Steps for Blob File Creation Process
1. Add the Source Service Account as a Local Admin on the Workstation
# PowerShell script to add service account as a local admin
# Define the username for the source administrator account
$username = “Domain\serviceAccuntName”
# Assign the account
try {
# Add the new user to the local administrator’s group
Add-LocalGroupMember -Group “Administrators” -Member $username
Write-Host “Administrator account ‘$username’ added successfully.”
} catch {
Write-Host “Error adding administrator account: $_”
}
2. Change the ODM AD Agent Credentials to Source Service Account
A few key points on this one that can get you tripped up.
- I wrote this as PoSH. You could do all of this in CMD as well. The formatting is a bit different, but the basics are there.
- In the case of PoSH, you must use “sc.exe” as PoSH has an SC command that it will default to otherwise.
- In the sc.exe command, those spaces after the equal signs (=) are required.
$username = “Domain\serviceAccuntName”
$clearTextPassword= “DoNotUseThisPassword”
$serviceName = “ODMActiveDirectory”
sc.exe config ODMActiveDirectory obj= $username password= $clearTextPassword
Restart-Service $serviceName -Force
3. Restart the Service
This is an easy one.
# Restart Active Directory Agent Service
$serviceName = “ODMActiveDirectory”
Restart-Service $serviceName
4. Create a Blob File
Now that you have credentials on the service that can create the blob and either update the existing computer object or able to provision a computer object, you can create the blob file for the DJoin. I wrote about this in a previous article about ODM On-Demand scripting, and I used a CMD approach there. The PoSH approach is 90% the same with, again, some formatting changes to facilitate the language change. In my case, as with my post, I am updating an existing AD computer account. Most DJoin examples I find are doing the provision, so I’ll be different, as usual.
$fqdn = “domain.com”
$saveFileWithPath = “c:\users\public\” + $env:COMPUTERNAME.txt
c:\windows\system32\djoin.exe /provision /reuse /domain $fqdn /machine $env:COMPUTERNAME /savefile $saveFileWithPath
5. Change the Credentials Back to NT\SYSTEM
Why change it back? You don’t have to, but for simplicity’s sake, and perhaps for a bit of extra security, the default agent state should be Local System.

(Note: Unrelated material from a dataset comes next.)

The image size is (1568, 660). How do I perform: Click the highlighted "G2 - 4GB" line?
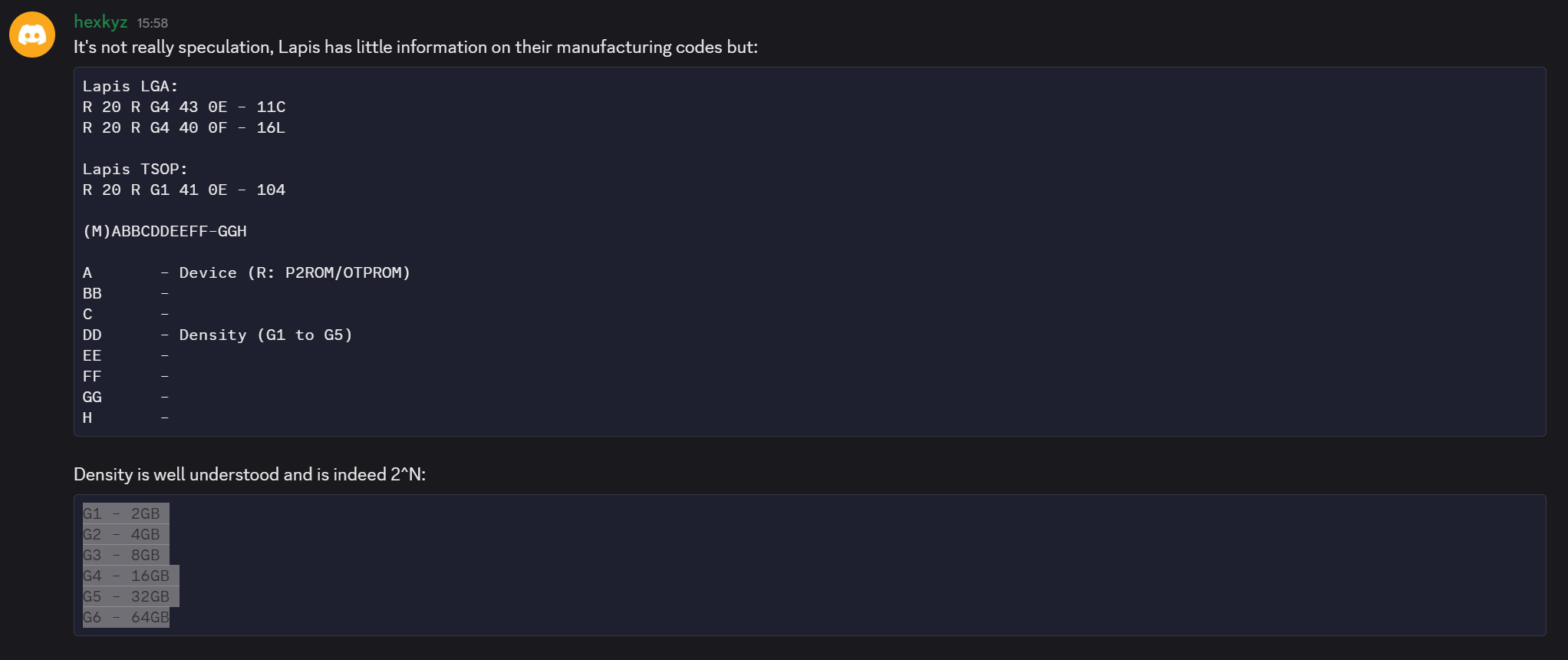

sc.exe config ODMActiveDirectory obj= “Localsystem”
6. Restart the Service
To make the service account credentials change you have to restart the service again. You don’t have to, of course, as you did all this to do an ODJ, which will do a reboot for you, but better safe than sorry.
# Restart Active Directory Agent Service
$serviceName = “ODMActiveDirectory”
Restart-Service $serviceName
Adding a Local Administrator
During migrations, it is often advantageous to have a local administrator account on the workstation. If the customer doesn’t have one, and in particular while we are in Beta testing, it is nice to have one added. This is another task you can accomplish via ODM AD Actions and Tasks.
Conclusion
Following these steps will ensure the successful creation of a Blob file for the ODJ rollback process. Each task is crucial for the seamless execution of the entire procedure and ensures that the service operates with the correct credentials at every stage.